The fraud caused Colonial BancGroup to file materially false financial data with the SEC regarding its assets in annual reports contained in Forms 10-K and quarterly filings contained in Forms 10-Q. Colonial BancGroup's materially false financial data included overstated assets for mortgage loans that had little to no value.

The fraud in total would cost Colonial over $1.9 billion.

===PwC lawsuit===
The bankruptcy trustee for Taylor, Bean & Whitaker Mortgage Corp., once one of the nation’s biggest privately held mortgage companies, is suing PwC as the auditor of Colonial Bank, seeking $5.5 billion in damages. The trustee alleged in the 2013 suit that PwC was negligent in not detecting a massive fraud scheme that brought down Taylor, Bean & Whitaker, which led to the 2009 collapse of Colonial Bank, a Montgomery, Ala. bank with $25 billion in assets, one of the biggest U.S. bank collapses during the Great Recession.

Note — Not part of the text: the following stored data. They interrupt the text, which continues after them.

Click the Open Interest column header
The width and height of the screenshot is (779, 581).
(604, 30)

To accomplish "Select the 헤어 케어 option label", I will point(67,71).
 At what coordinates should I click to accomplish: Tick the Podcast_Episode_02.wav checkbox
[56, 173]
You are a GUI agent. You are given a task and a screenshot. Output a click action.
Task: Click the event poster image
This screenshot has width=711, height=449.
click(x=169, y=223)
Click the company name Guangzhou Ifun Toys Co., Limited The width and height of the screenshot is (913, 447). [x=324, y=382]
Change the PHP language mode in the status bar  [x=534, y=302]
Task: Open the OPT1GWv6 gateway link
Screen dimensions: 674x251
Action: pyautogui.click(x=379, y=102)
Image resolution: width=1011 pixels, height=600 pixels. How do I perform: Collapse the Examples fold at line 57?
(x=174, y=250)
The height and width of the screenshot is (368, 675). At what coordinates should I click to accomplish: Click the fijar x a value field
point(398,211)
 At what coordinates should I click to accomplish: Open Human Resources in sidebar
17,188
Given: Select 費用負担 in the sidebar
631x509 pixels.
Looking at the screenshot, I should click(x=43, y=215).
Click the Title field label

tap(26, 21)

The closely watched case could lead to billions of dollars in damages depending on how a jury answers a fundamental question in accounting: How much responsibility do auditors have for catching fraud? The suit has since been settled for an undisclosed sum in August 2016.

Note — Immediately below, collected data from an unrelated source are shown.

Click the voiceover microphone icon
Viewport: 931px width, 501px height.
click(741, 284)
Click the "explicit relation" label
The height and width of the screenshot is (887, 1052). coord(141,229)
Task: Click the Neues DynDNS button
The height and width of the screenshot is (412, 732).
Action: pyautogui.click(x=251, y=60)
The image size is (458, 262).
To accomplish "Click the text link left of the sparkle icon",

PwC has maintained in court documents that its responsibility is to follow accounting principles — which might not necessarily detect fraud. But in a pretrial brief issued by the trustee, former PricewaterhouseCoopers chairman Dennis Nally is quoted in a 2007 Wall Street Journal article saying that the "audit profession has always had a responsibility for the detection of fraud".

On December 28, 2017, a Federal judge ruled PwC was liable.

On March 15, 2019, the Federal Deposit Insurance Corporation (FDIC), as receiver for Colonial Bank, announced a $335 million settlement with PwC related to professional negligence claims brought by the FDIC against PwC arising out of the inadequate audits of the failed Colonial Bank.